● Short task:
Rewrite the passage on Dutch R-pronouns, beginning at the words "lit. You have" and stopping after "2021: section 8.7.1.3).", with "jargon" renamed to "technical vocabulary".

● Provided passage:

When the R-words er, hier, daar of waar (‘there’, ‘here’, ‘there’ or ‘where’, respectively) form a pronominal adverb together with a preposition, they are often written as one word11 (e-ANS 2021: 9.5); however, this does not apply to the R-words overal, ergens and nergens (‘everywhere’, ‘somewhere’ and ‘nowhere’):
(10)Je moet ergens in geloven.
lit. You have to somewhere in believe
‘You have to believe in something’
It is by no means possible to construct a PP with an R-pronoun with every preposition; there are about 40 Dutch prepositions (mostly from more formal registers or jargon) with which that is out of the question (e-ANS 2021: section 8.7.1.3).
As already pointed out in Section 1 and Section 3.1, one of the syntactic properties of Dutch PPs containing an R-pronoun is that they can be split without any consequences for the meaning. As a result of the splitting, the preposition is left behind; this phenomenon is therefore generally referred to as preposition stranding.12
There are three types of splitting. One type (further referred to here as type 1-splitting) results from the presence of an adverbial clause (11a), an NP (which is then an object—(11b)) or a PP (11c). Examples are:
(11a)ik wacht al lang er op
ik wacht er al lang op
‘I have been waiting for a long time’
(11b)Eva koopt een boot er van
Eva koopt er een boot van
‘Eva buys a boat from it’
(11c)hij kijkt met een verrekijker er naar
hij kijkt er met een verrekijker naar
‘he looks at it with binoculars’
Another type of splitting (henceforth type 2-splitting) results from fronting of the R-pronoun without pied-piping.13 Examples are
(12a)hier wacht ik op
‘this is what I am waiting for’
(12b)daar droomt ze van
‘that is what she dreams of’
which again results in preposition stranding 14. Pied-piping would have resulted in:
(12a’)hier op wacht ik
(12b’)daar van droomt ze
The 3rd type is somewhat like type 1, although the NP is invariably the subject and er (and variants) is here a dummy subject (Bennis 1986) or expletive element. Examples are (from the data dealt with in this study):
(13a)D’r is een tekenfilm van (a12d02)
Daar van is een tekenfilm
‘There is a cartoon of it’
(13b)Er moesten batterijen in (a12m01)
batterijen moesten er in
‘It needed batteries’
(13c)Zit er iets in? (n12t02)
Zit iets er in?
‘Is there something in it?’
Unlike type 2, er (or a variant of er) in this type can be fronted, but pied-piping is not possible—it is possible with a related, phonologically heavier R-word like daar (13a). In the last two utterances, the R-pronoun also seems to have a locative meaning.
As the examples show, the three types of splitting can also be analyzed as extraction and fronting of the R-pronoun resulting in preposition stranding.
In standard German (possibly with the exception of standard spoken North German), PPs with an R-pronoun cannot be split as a rule (thus Beermann and Hellan 2011). English only knows a few PPs with an R-pronoun, such as thereof, herewith and wherein, with fixed combinations whose use seem to be largely confined to written language and the more elevated style levels; it is more common to use PPs such as of that, with this and in which instead (cf. e-ANs 2021: section 9.5). In Dutch and German, the use of PPs with an R-pronoun is not subject to stylistic specialization.

● Rows:
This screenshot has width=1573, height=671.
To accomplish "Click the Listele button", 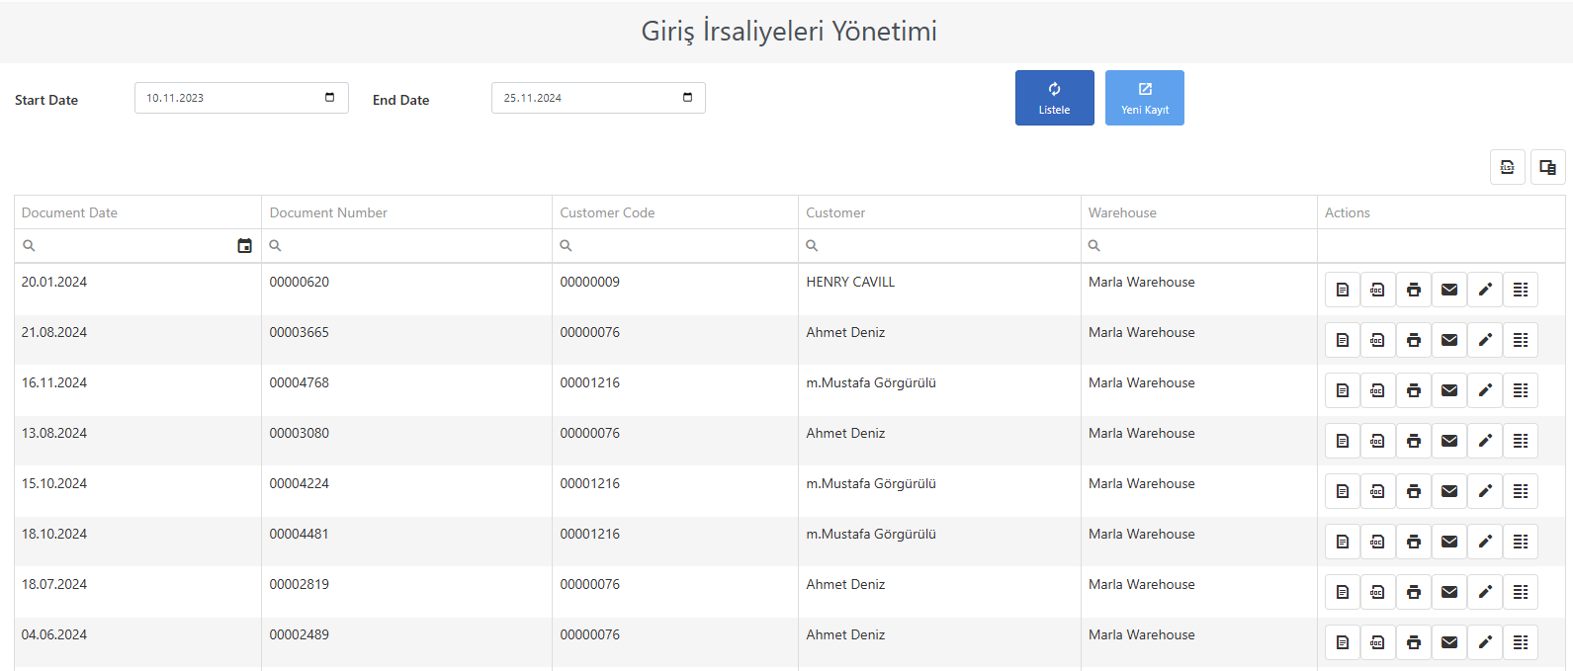I will [x=1055, y=98].
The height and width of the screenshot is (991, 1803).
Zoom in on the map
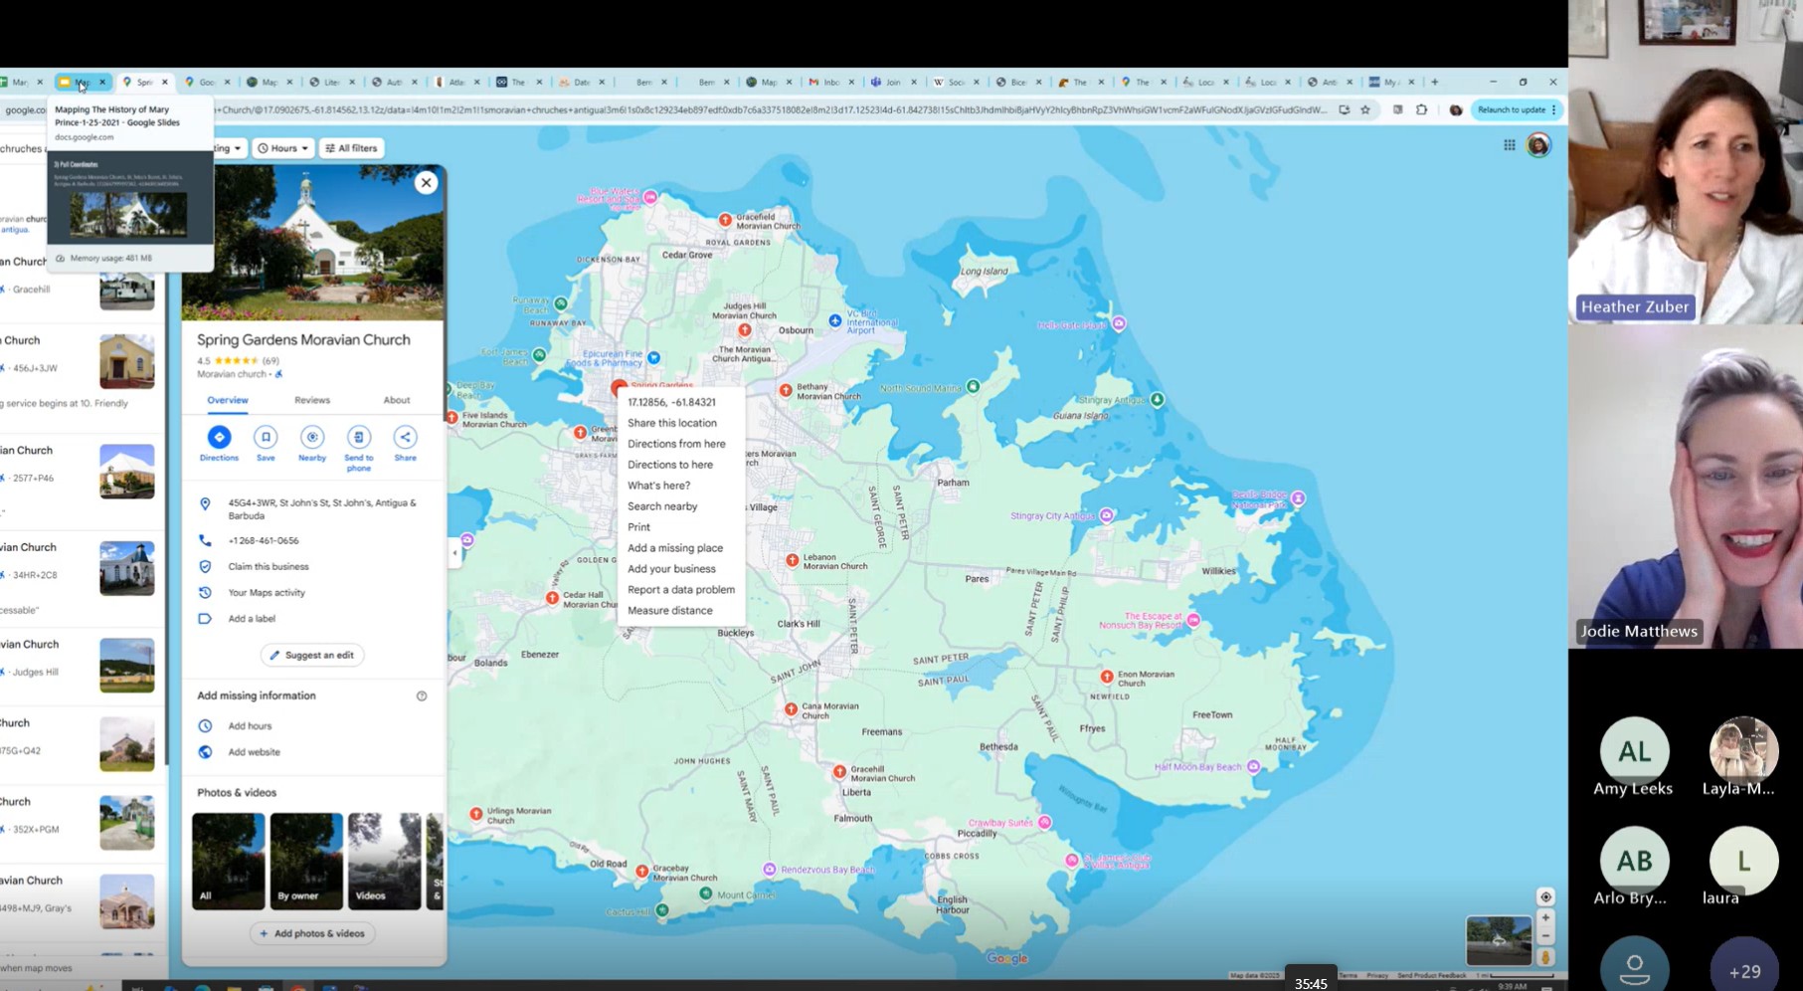coord(1544,917)
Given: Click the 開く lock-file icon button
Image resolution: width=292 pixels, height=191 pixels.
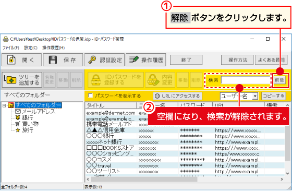Looking at the screenshot, I should [11, 60].
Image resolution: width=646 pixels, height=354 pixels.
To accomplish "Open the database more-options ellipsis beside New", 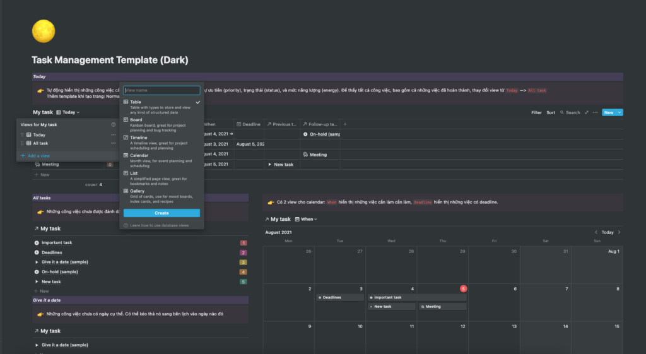I will [595, 112].
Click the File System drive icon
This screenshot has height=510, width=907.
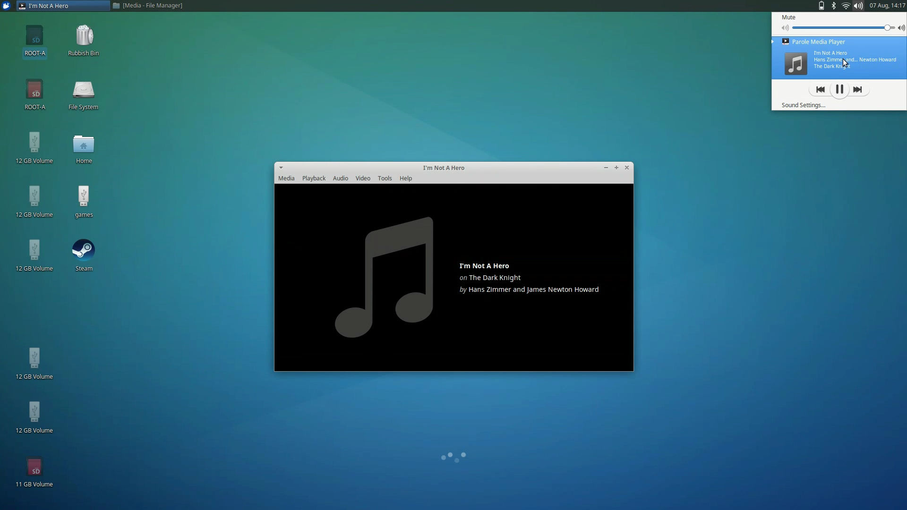(x=84, y=90)
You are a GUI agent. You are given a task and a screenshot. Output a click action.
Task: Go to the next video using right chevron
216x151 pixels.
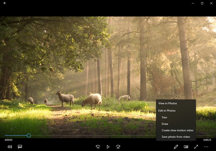(213, 77)
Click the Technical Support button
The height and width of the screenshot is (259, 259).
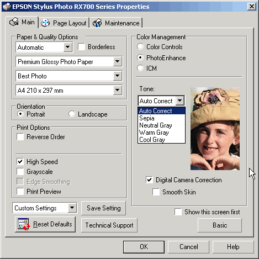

● Exercise output:
lit. You have to somewhere in believe
‘You have to believe in something’
It is by no means possible to construct a PP with an R-pronoun with every preposition; there are about 40 Dutch prepositions (mostly from more formal registers or technical vocabulary) with which that is out of the question (e-ANS 2021: section 8.7.1.3).